Watching the reactions of the minister in a video that has now gone viral (where the videographer and photographer are kicked off the outdoor altar area) has raised some fascinating questions for me.
Now when we talk to brides to be, we ask, how do you imagine your wedding day? We hear certain words over and over: Joyful, light, upbeat, casual, warm, friendly, relaxed and wonderful.
But, in the past nine years I’ve never heard a bride and groom say that they want a solemn/serious wedding. Nope. Not ever.
Watching a minister create a “memorable
moment” for the couple.
When did a joyful wonderful day turn into a solemn serious event? No mater what religion you are, you go to a wedding to share the moment they finally say “I do”. This is a wonderful time, cheering, laughter, tears of joy knowing two people have pledged to be together from here forward.
When I hear the words solemn & serious I think of something I have to endure, not be excited for.
Perhaps — and I’m going to take a wild guess — maybe some people have confused two entirely different definitions on the word solemn. Yeah, I know, who wants to look up words in a dictionary? But Krystal and I did.
So you don’t have to:
sol·emn [sol-uhm] from Dictionary.com
grave, sober, or mirthless, as a person, the face, speech, tone,or mood: solemn remarks.
gravely or somberly impressive; causing serious thoughts or a grave mood: solemn music.
serious or earnest: solemn assurances.
characterized by dignified or serious formality, as proceedings;of a formal or ceremonious character: a solemn occasion.
made in due legal or other express form, as a declaration or agreement: a solemn oath.
And I think some folks, the like minister in the video, have combined all these definitions into one big one. Marriage should and does cause serious thoughts. But since when did this have to mean grave, sober or mirthless?
And I can’t even say the religious beliefs enter in to this. I’ve seen — within the same religion — weddings and sermon/homilies that are fun and all about the bright future.

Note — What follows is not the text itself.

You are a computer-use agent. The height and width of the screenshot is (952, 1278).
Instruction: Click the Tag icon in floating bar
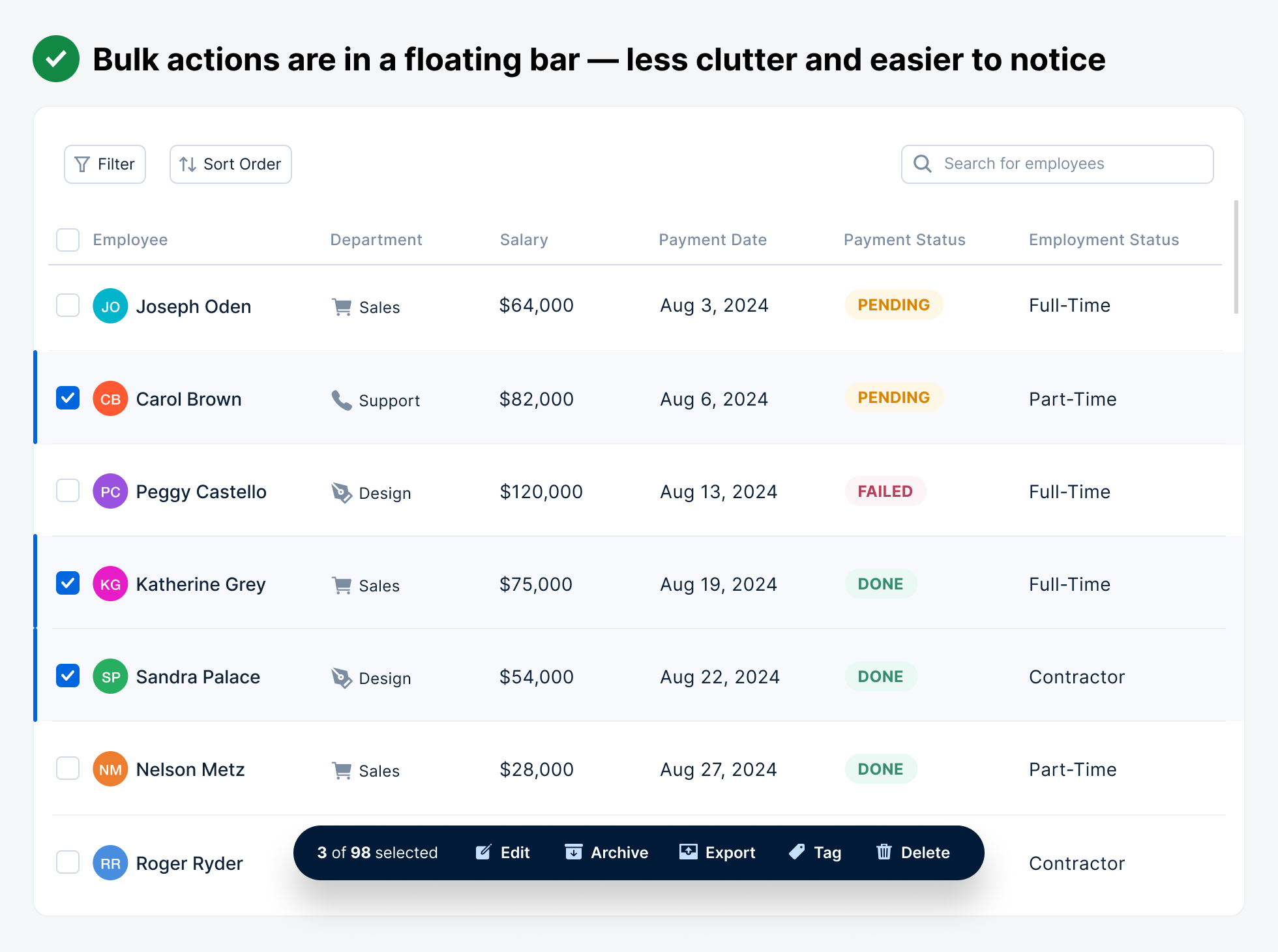click(x=797, y=852)
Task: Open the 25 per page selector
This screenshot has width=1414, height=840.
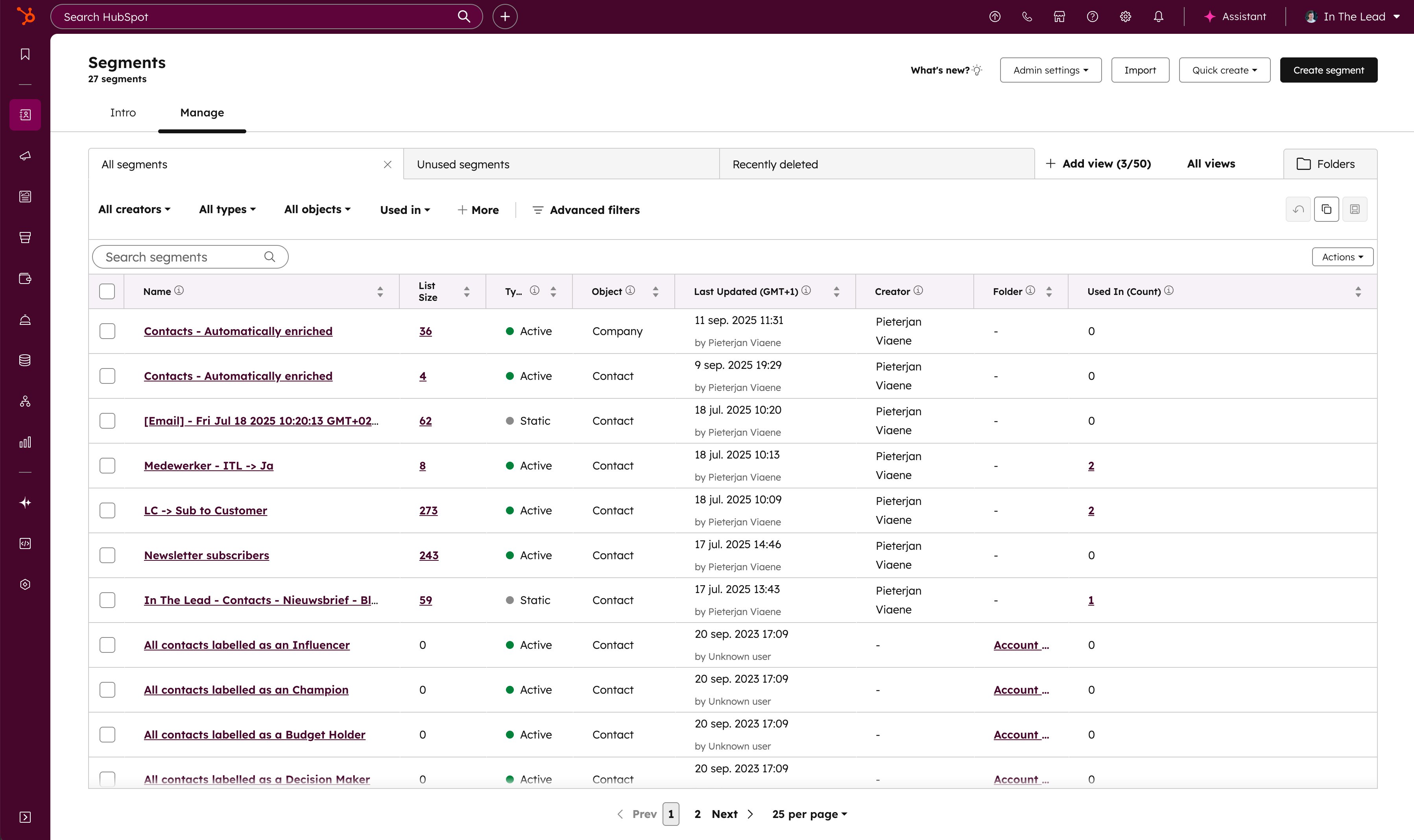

And then some that are so thinly veiled as “you will be condemned to hell” sermons that seemingly choose to chastise the couple and the entire group of guests. Huh? I thought this was a wedding and not a guilt-trip.
Maybe I should start asking the couple not only how do they want their day viewed, but what is the actual ceremony going to be like?
Final note — photographers and videographers are hired to document the days’ events. The couple want to preserve the images of the day so they can recall that day many years later. And so they can show their children and grandchildren their beautiful day.
Why would someone, i.e., the minister in this case, want to take that away? That one small event in a wedding day is what the whole day rotates around.
In this digital age we document everything (maybe too much as I really don’t want to see the plates of food people eat during lunch). So why would a couple want their ceremony skipped or badly documented on this joyful day? I don’t get it. Perhaps someone could explain this to me.
And — have to add this — we’re talking about professional photographers who’ve learned how to shoot a wedding day. Not the Uncle Bobs of this world.
Oh — and as a personal thing — I can’t fathom any really good reason why the videographer and photographer would choose to stand behind the minister and emphasize his bald head. . . But I wasn’t there and so don’t know the actual situation.